> _Problem description_:
The expected output is every entry that follows, reproduced exactly.
Data for processing Start Marker
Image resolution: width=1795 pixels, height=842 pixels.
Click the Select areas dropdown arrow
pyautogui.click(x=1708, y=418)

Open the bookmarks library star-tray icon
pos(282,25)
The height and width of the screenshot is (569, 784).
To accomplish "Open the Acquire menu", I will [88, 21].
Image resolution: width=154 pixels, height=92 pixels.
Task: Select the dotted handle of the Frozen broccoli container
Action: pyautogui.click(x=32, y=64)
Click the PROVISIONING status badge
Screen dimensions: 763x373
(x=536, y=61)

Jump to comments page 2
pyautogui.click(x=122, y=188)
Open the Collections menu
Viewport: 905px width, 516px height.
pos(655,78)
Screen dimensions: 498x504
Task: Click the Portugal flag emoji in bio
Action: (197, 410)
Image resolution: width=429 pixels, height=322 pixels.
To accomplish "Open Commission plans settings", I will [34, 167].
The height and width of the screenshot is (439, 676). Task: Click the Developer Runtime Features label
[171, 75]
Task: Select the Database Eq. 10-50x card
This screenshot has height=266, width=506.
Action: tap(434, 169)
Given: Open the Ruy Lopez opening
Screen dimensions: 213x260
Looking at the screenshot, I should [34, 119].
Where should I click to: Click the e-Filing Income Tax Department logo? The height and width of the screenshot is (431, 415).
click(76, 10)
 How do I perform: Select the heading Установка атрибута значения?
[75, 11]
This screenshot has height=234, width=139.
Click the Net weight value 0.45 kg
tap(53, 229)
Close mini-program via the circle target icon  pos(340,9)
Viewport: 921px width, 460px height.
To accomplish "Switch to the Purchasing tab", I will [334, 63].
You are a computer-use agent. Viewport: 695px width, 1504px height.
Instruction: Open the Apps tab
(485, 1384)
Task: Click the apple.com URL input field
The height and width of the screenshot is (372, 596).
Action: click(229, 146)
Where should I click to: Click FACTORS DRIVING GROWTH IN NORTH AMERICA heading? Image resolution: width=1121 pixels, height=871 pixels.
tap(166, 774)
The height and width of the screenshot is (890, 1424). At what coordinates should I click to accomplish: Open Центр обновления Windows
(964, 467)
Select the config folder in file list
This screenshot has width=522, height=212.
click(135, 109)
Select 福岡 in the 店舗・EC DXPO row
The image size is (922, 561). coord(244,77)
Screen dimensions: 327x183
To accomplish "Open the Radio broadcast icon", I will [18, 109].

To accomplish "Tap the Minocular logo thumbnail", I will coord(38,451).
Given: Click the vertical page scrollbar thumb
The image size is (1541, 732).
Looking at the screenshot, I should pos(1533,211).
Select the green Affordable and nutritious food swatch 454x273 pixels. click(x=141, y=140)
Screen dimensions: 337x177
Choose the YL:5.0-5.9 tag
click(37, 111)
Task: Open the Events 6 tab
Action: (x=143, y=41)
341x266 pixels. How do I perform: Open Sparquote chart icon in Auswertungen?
Data for processing End Marker
> _Task solution_:
Image resolution: width=1795 pixels, height=842 pixels.
Click the Select areas dropdown arrow
pyautogui.click(x=1708, y=418)

Open the bookmarks library star-tray icon
pos(282,25)
The height and width of the screenshot is (569, 784).
To accomplish "Open the Acquire menu", I will [88, 21].
Image resolution: width=154 pixels, height=92 pixels.
Task: Select the dotted handle of the Frozen broccoli container
Action: pyautogui.click(x=32, y=64)
Click the PROVISIONING status badge
Screen dimensions: 763x373
(x=536, y=61)

Jump to comments page 2
pyautogui.click(x=122, y=188)
Open the Collections menu
Viewport: 905px width, 516px height.
pos(655,78)
Screen dimensions: 498x504
Task: Click the Portugal flag emoji in bio
Action: (197, 410)
Image resolution: width=429 pixels, height=322 pixels.
To accomplish "Open Commission plans settings", I will [34, 167].
The height and width of the screenshot is (439, 676). Task: Click the Developer Runtime Features label
[171, 75]
Task: Select the Database Eq. 10-50x card
This screenshot has height=266, width=506.
Action: tap(434, 169)
Given: Open the Ruy Lopez opening
Screen dimensions: 213x260
Looking at the screenshot, I should [34, 119].
Where should I click to: Click the e-Filing Income Tax Department logo? The height and width of the screenshot is (431, 415).
click(76, 10)
 How do I perform: Select the heading Установка атрибута значения?
[75, 11]
This screenshot has height=234, width=139.
Click the Net weight value 0.45 kg
tap(53, 229)
Close mini-program via the circle target icon  pos(340,9)
Viewport: 921px width, 460px height.
To accomplish "Switch to the Purchasing tab", I will [334, 63].
You are a computer-use agent. Viewport: 695px width, 1504px height.
Instruction: Open the Apps tab
(485, 1384)
Task: Click the apple.com URL input field
The height and width of the screenshot is (372, 596).
Action: click(229, 146)
Where should I click to: Click FACTORS DRIVING GROWTH IN NORTH AMERICA heading? Image resolution: width=1121 pixels, height=871 pixels.
tap(166, 774)
The height and width of the screenshot is (890, 1424). At what coordinates should I click to accomplish: Open Центр обновления Windows
(964, 467)
Select the config folder in file list
This screenshot has width=522, height=212.
click(135, 109)
Select 福岡 in the 店舗・EC DXPO row
The image size is (922, 561). coord(244,77)
Screen dimensions: 327x183
To accomplish "Open the Radio broadcast icon", I will [18, 109].

To accomplish "Tap the Minocular logo thumbnail", I will coord(38,451).
Given: Click the vertical page scrollbar thumb
The image size is (1541, 732).
Looking at the screenshot, I should pos(1533,211).
Select the green Affordable and nutritious food swatch 454x273 pixels. click(x=141, y=140)
Screen dimensions: 337x177
Choose the YL:5.0-5.9 tag
click(37, 111)
Task: Open the Events 6 tab
Action: (x=143, y=41)
341x266 pixels. How do I perform: Open Sparquote chart icon in Auswertungen?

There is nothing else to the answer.